Apoyo para Padres y Niños con Tumores Óseos
Recibir el diagnóstico de un tumor óseo en un hijo puede ser abrumador. Es fundamental que los padres confíen en su instinto y consulten a un profesional de la salud si observan dolor persistente o cualquier otro síntoma preocupante. La vida diaria con un tumor óseo plantea varias preguntas:
- Actividades deportivas: La participación en deportes dependerá del tipo de tumor y del tratamiento. Puede que se deban evitar deportes de alto impacto, pero muchas actividades menos extenuantes pueden ser posibles. Siempre se debe consultar al médico.
- Manejo del dolor: El médico puede recomendar medicamentos, fisioterapia o ajustes en el estilo de vida para aliviar el dolor y las limitaciones de movimiento. El descanso y seguir las indicaciones médicas son clave para la recuperación.

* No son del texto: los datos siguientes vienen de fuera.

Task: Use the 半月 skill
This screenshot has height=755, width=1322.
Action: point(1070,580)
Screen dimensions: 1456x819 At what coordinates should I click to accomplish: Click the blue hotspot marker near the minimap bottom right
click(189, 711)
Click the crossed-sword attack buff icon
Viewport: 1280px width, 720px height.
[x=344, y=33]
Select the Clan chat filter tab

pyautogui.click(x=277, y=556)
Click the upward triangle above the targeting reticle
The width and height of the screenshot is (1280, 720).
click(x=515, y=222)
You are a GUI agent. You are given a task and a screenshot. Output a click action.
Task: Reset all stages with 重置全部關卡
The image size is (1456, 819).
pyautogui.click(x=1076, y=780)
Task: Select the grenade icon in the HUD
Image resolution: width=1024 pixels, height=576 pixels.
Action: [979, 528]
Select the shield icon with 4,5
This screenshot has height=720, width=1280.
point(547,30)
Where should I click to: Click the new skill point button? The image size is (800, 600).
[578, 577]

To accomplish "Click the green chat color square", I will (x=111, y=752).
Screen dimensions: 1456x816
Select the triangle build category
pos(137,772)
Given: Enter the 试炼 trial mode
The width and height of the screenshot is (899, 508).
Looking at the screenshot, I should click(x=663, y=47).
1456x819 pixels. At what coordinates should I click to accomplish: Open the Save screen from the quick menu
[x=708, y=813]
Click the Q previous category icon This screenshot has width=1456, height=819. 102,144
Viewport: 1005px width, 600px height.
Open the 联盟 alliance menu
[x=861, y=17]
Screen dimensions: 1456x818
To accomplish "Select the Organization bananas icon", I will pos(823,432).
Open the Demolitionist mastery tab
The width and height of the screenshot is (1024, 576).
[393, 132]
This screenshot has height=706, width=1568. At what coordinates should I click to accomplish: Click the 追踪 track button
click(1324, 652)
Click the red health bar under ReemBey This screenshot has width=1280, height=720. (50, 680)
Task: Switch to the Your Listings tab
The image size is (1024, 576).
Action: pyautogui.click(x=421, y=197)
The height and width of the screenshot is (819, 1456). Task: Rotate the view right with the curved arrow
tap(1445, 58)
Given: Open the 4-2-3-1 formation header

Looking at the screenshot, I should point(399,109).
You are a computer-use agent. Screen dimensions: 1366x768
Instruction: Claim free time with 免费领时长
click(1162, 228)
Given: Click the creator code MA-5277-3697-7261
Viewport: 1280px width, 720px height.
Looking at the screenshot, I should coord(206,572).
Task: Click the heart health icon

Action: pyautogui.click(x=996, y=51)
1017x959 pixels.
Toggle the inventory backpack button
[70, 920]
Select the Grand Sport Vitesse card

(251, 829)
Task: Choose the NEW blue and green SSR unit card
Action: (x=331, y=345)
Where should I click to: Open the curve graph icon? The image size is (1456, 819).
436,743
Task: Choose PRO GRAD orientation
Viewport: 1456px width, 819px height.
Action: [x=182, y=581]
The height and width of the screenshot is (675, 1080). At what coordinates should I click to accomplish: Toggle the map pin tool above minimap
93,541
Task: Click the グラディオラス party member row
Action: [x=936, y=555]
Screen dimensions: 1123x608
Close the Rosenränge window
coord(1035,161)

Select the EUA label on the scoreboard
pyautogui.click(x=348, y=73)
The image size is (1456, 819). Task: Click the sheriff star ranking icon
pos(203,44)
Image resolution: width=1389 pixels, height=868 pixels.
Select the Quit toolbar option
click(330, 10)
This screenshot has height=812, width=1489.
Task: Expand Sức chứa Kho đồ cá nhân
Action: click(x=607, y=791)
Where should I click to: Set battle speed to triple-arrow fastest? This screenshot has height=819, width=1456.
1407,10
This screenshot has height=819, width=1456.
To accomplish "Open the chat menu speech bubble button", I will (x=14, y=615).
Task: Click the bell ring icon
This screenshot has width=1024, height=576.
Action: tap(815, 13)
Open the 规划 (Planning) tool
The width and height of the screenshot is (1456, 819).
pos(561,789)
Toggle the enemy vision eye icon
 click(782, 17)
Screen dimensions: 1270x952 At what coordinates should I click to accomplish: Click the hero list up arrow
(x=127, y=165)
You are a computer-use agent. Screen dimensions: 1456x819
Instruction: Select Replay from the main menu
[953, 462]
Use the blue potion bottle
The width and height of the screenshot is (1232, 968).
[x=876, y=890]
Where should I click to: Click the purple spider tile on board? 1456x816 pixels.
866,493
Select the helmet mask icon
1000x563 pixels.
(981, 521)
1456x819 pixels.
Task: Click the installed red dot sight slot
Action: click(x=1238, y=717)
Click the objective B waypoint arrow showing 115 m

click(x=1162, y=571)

- Apoyo emocional: Los niños pueden sentirse frustrados, asustados o aislados. Es crucial que los padres estén presentes, escuchen activamente, tranquilicen a sus hijos y mantengan un ritmo de vida lo más normal posible. Fomentar conversaciones abiertas y mantener al niño involucrado en sus pasatiempos y actividades sociales es importante. La terapia profesional también puede ser una opción si el niño tiene dificultades emocionales significativas.
- Recursos y apoyo: Los especialistas pediátricos en tumores óseos ofrecen atención experta. Además, los grupos de apoyo para padres pueden brindar una red de conexión y asesoramiento de otras familias que atraviesan experiencias similares, ayudando a aliviar el estrés y a no sentirse solo.
El Dr. Ahmed Elabd, cirujano ortopedista pediátrico, enfatiza la importancia de explicar el diagnóstico e involucrar al niño en cada aspecto de su tratamiento, un proceso que debe comenzar en la consulta médica y continuar en casa.